Failure to Administer Physician-Ordered Pain Medication
Penalty
Summary
Facility staff failed to implement an effective pain management regimen for a resident who had a physician's order for Percocet 5/325 mg every four hours as needed for pain. Despite the order being present on the resident's Physician Order Sheet and care plan, staff did not administer the medication at any point during the months reviewed. The Medication Administration Record showed no documentation of Percocet being given, and progress notes did not indicate its use. Instead, the resident received Tylenol intermittently, which was documented as administered on select dates, but the stronger, physician-ordered medication was not provided. The resident, who had diagnoses including high blood pressure, dementia, schizophrenia, and depression, reported experiencing severe back pain that affected mobility and radiated down the leg. The resident stated that Tylenol was not effective and expressed a need for stronger pain relief, but was told by staff that only Tylenol was available. Interviews with staff revealed that the CNA reported the resident's pain to the nurse, and the LPN was unaware of the Percocet order, stating that it was not available on the medication cart and had never been administered.
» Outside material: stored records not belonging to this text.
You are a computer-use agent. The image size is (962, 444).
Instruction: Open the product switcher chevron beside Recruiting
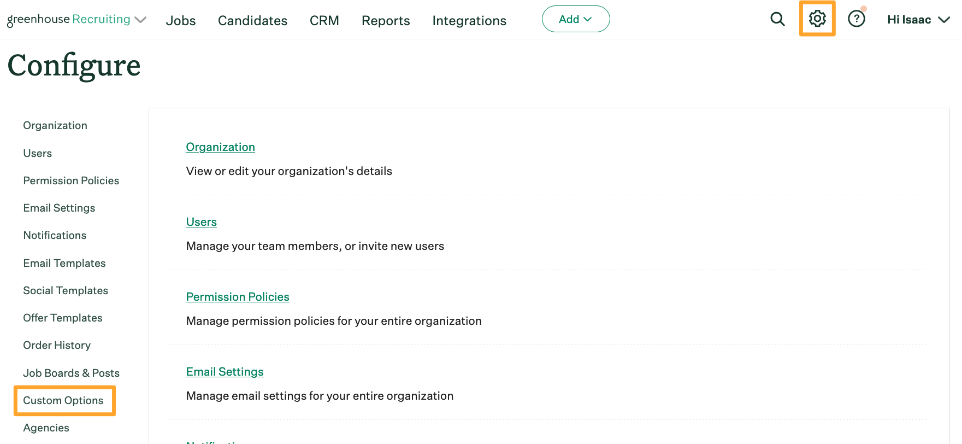140,20

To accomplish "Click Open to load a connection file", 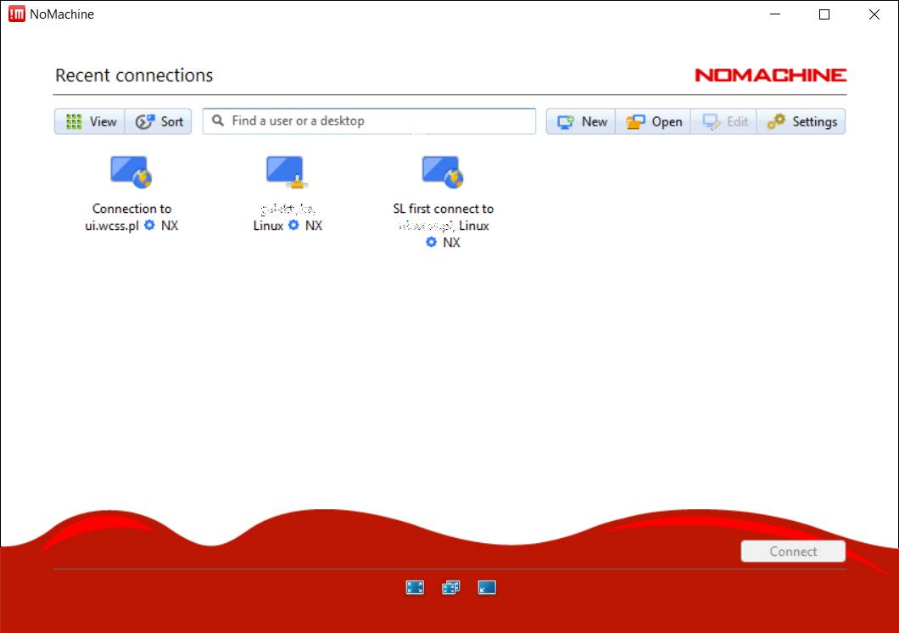I will click(x=653, y=121).
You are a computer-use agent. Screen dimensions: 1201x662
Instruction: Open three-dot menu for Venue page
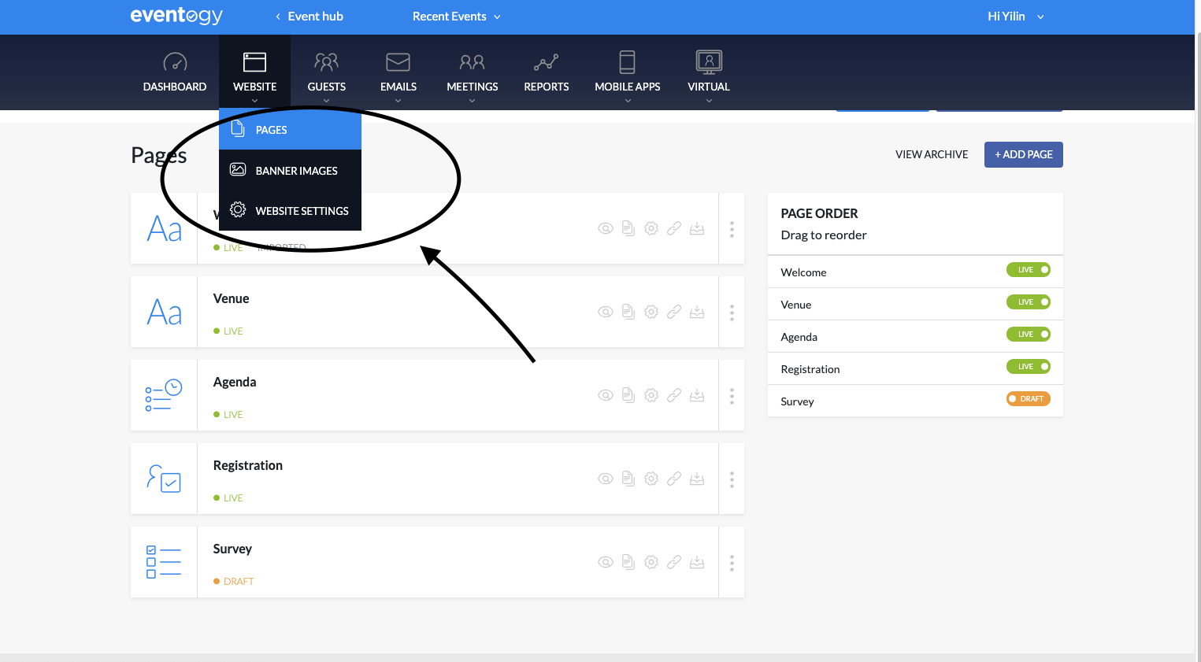(x=732, y=313)
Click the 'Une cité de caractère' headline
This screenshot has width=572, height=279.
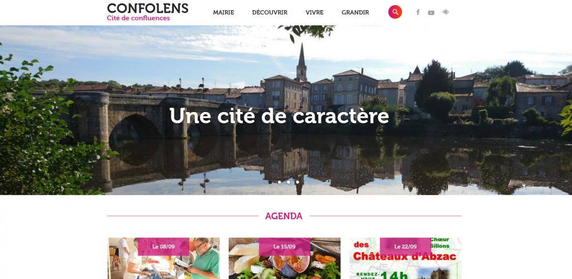pyautogui.click(x=279, y=115)
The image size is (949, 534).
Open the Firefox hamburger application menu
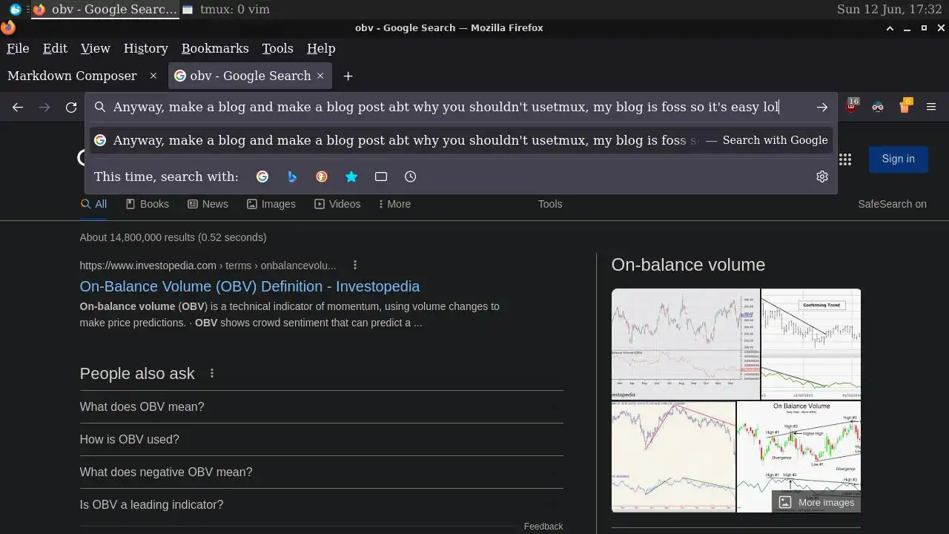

The interim Director of Nurses and the Administrator both confirmed they were unaware of the Percocet order, with the Administrator noting that the order had never been sent to the pharmacy. Facility policy required a systematic approach to pain recognition, assessment, and management, including administering medications as ordered and monitoring their effectiveness. However, the failure to transcribe and process the Percocet order resulted in the resident not receiving the prescribed pain management, despite ongoing complaints of severe pain and repeated communication with pain management providers.